Il Papa emerito Joseph Ratzinger è morto. Mentre scorre la notizia non posso fare a meno di notare una frase ridondante che appare su ogni media: ‘Benedetto XVI rifiuta il ricovero’. Saggio, e al contempo fortunato, poiché ha potuto permettersi il privilegio di rifiutare inutili cure e crudeli accanimenti terapeutici mentre lasciava le mani dei cari che lo hanno circondato e protetto sino a oggi. Il corpo del Papa sfugge alle nostre umane e terrene tribolazioni. Una su tutte: doversi scontrare contro la ferocia ottusa di chi, in nome del medesimo Dio al quale Benedetto ha dedicato la sua vita, a volte si oppone alla scelta di potersene andare tra le proprie mura di casa, ospedalizzando ciò che potrebbe avvenire intramoenia: la morte. La stessa deriva confessionale che obbliga tanti uomini e donne ad andare oltralpe per porre fine ad una vita non piu’ degna di tale nome.
Ricordo la stanza che affacciava sul mar Tirreno quando andavo a trovare mio padre, obbligato ad assistere all’illogica agonia di un corpo ormai spento ed esausto, una mente evaporata. Ho in mente il rumore del vuoto nel quale cadevano le mie richieste di porre fine agli inutili trasporti, alle flebo, ai fori nella pelle oltremodo violata da aghi privi di un qualsiasi valore terapeutico. Chiedevo e speravo che tutto questo voler nutrire un corpo che ormai chiedeva di riposarsi finisse. Volevo che egli potesse fare ritorno a casa e spegnersi avendo negli occhi il colore pastello delle pareti, il verde del quadro, la bellezza dell’alta Toscana che prorompeva dai vetri. E invece no. C’erano i ‘protocolli da seguire’, c’era l’ottusità di un sistema cieco alla sofferenza impersonificato da un’infermiera che mi gridava ‘ma non vede che siamo alla fine?! Ora dobbiamo somministrare questo e quello, combattere la polmonite e il Covid’, ospiti arrivati dopo il ricovero. Continuare, continuare, omaggiare un sistema acefalo che non prevede il libero arbitrio, non concede ad un corpo di fermarsi e, per quello che ho visto, mette ai margini la volontà di sanitari compassionevoli, che pure esistono ma non possono disobbedire. Due mesi di strazio, di inutile sopravvivenza corporea, di trasporti in ambulanza in ogni dove. Poi, una mattina, la telefonata liberatoria ‘venite, è morto’.

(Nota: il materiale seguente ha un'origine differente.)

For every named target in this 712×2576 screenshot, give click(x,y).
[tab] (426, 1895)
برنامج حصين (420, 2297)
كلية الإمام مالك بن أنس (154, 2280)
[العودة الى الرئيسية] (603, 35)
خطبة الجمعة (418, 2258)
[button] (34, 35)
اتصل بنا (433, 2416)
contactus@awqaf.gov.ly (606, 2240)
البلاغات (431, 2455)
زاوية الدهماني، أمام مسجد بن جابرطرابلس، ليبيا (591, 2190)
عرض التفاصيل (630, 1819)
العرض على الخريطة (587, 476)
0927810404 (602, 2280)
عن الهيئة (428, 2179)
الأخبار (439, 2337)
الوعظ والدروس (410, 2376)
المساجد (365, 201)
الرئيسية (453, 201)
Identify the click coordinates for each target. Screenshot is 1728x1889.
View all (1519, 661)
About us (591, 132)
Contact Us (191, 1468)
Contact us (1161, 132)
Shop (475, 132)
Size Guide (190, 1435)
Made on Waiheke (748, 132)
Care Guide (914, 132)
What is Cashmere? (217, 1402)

Un retaggio confessionale innerva un sistema che, servendosi della miglior medicina attuale, di un personale preparato e di cure all’avanguardia, non concede al fisico di arrendersi quando è tempo di farlo. Nessun Dio vorrebbe questo, e Benedetto lo sapeva bene. A Ratzinger è stato altresì risparmiato il doversi presentare davanti alla giustizia terrena nella sua Germania: avrebbe infatti dovuto difendersi dall’accusa di non essere intervenuto contro un prete pedofilo seriale quando era arcivescovo di Monaco di Baviera e Frisinga. Dio mi salvi dalla canea forcaiola di quel mondo che lo voleva semplicemente ‘alla sbarra’. No! Le cose sono sempre più complesse di come appaiono. Benedetto XVI aveva accettato di produrre una memoria per fare luce sui fatti, una luce puntata su quell’immane tragedia che è stata la diffusione della pedofilia nella Chiesa. Sarebbe stato un momento importante, simbolico, il possibile inizio di un risarcimento morale per le vittime di abusi, un alba di luce per poter dare voce al dolore, al dramma, agli affanni, alle vite distrutte di coloro i quali finirono tra le gambe degli orchi vestiti di nero. Affanni che conosco bene: per il mestiere che faccio io quelle anime corrotte le vedo, le ascolto. Ne conosco i turbamenti, le vite interrotte, le pene, le agonie. In questi anni di lavoro posso dire di aver solo intravisto, in seduta, la dimensione del loro inferno. E anche a costoro veniva detto che ‘ Dio lo vuole’, mentre perversi servitori di una Chiesa che non li ha mai davvero voluti isolare e punire corrompevano le loro anime e ne profanavano i corpi.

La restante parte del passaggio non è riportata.